Pixel coordinate grounding data:
══════

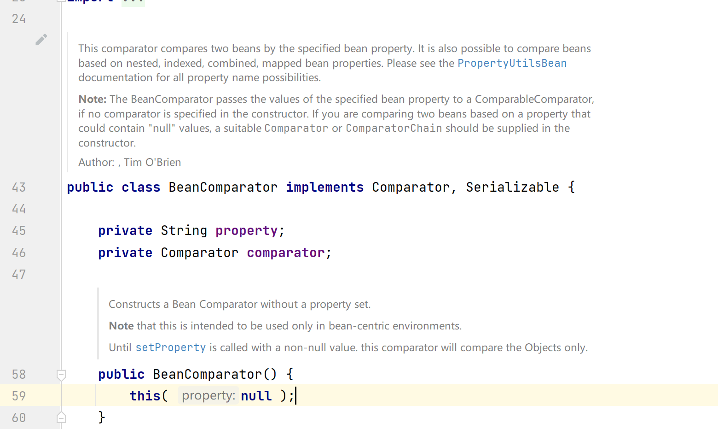Click the Comparator interface after implements

pyautogui.click(x=411, y=187)
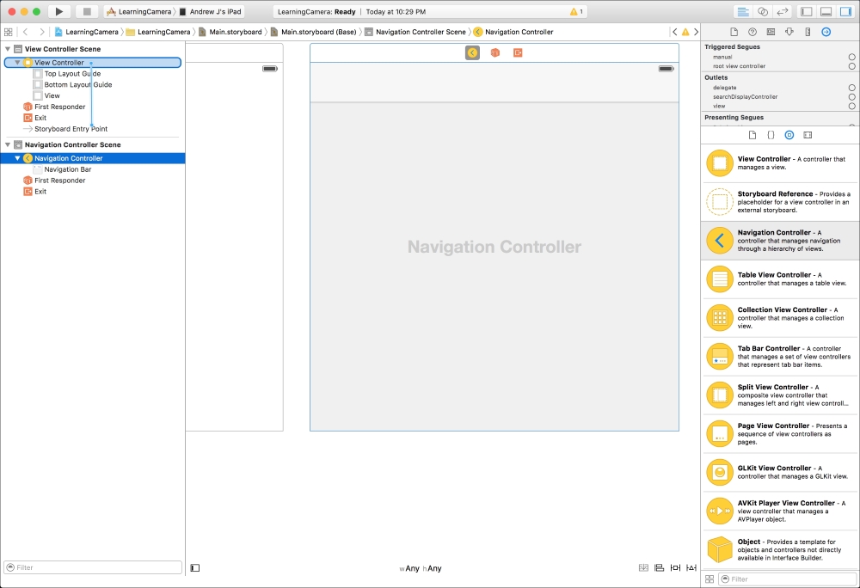860x588 pixels.
Task: Open the Connections inspector
Action: 826,32
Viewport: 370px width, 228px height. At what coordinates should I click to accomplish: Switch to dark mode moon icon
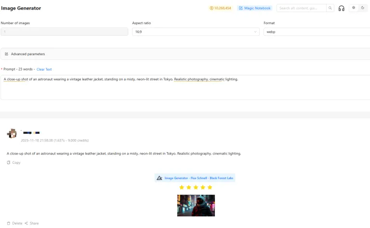pyautogui.click(x=363, y=8)
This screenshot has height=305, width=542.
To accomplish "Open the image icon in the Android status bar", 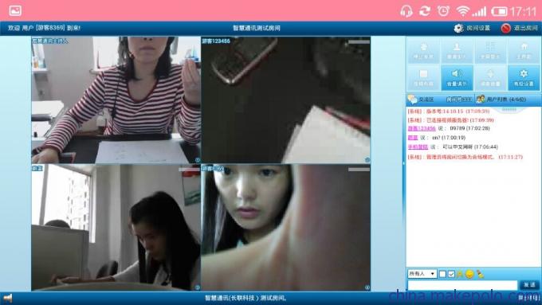I will tap(15, 10).
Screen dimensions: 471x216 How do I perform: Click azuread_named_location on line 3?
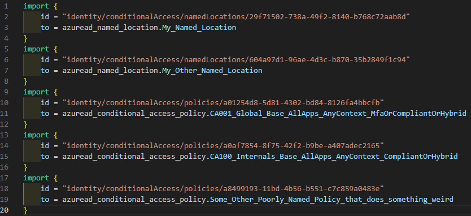coord(111,27)
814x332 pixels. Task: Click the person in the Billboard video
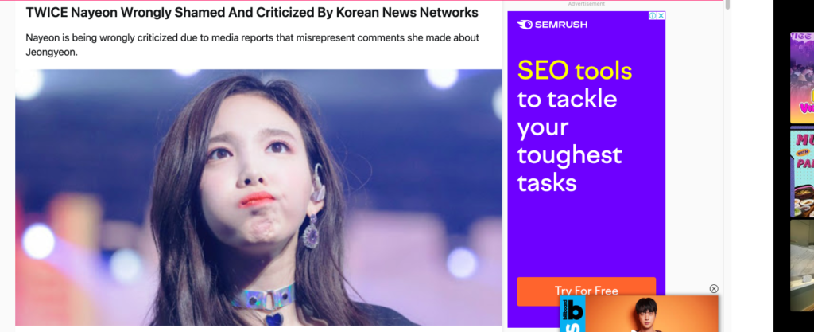click(645, 314)
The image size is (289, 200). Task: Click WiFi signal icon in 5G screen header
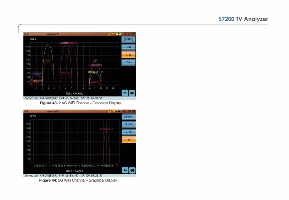click(x=114, y=111)
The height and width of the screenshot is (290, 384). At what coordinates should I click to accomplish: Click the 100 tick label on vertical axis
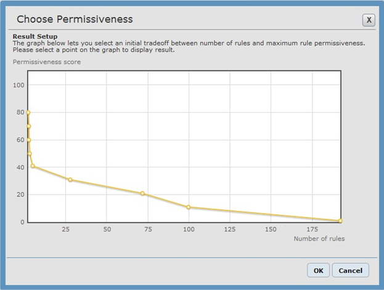[18, 85]
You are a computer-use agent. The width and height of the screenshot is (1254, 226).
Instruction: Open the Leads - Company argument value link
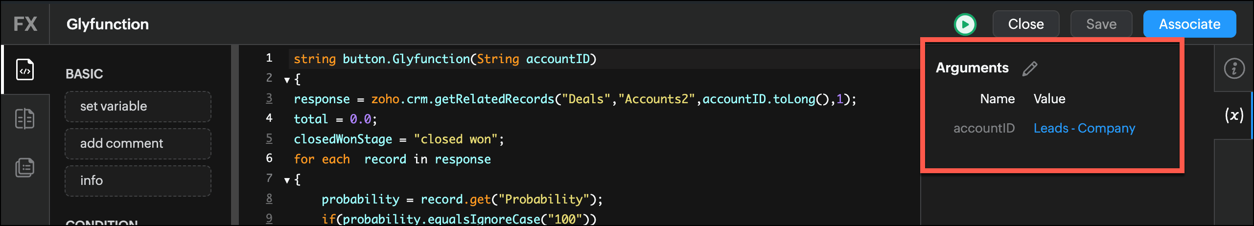(1084, 128)
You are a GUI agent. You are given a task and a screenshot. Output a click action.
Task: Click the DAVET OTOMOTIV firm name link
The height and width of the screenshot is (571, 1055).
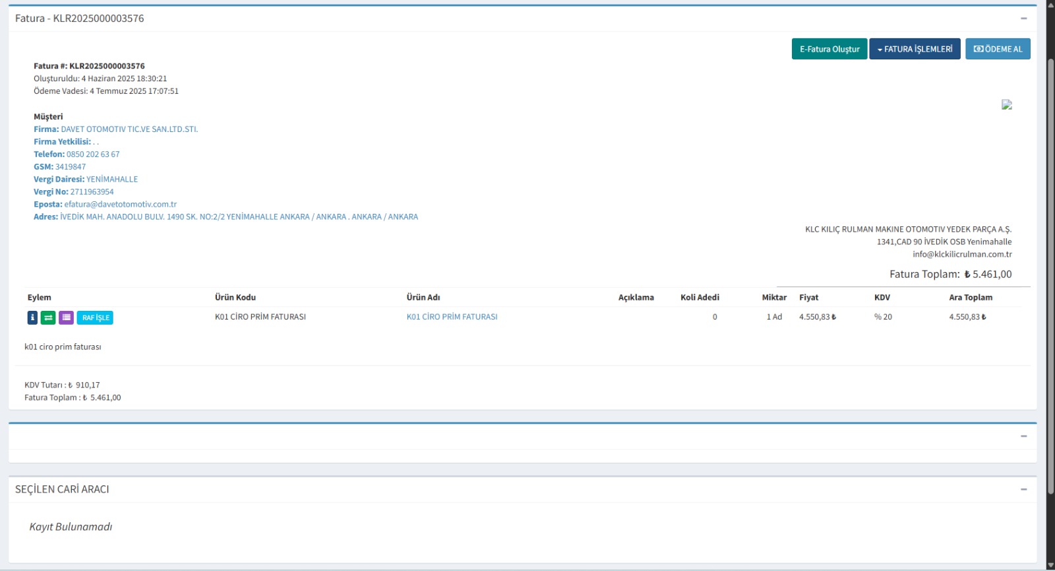click(129, 129)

══════

**WORK TO BE COMPLETED**
Where does "agent" occur in the data? Copy each line that has it.

**YOUR RESPONSE**
You are a computer-use agent. The width and height of the screenshot is (1254, 226).
You are a GUI agent. You are given a task and a screenshot. Output a click action.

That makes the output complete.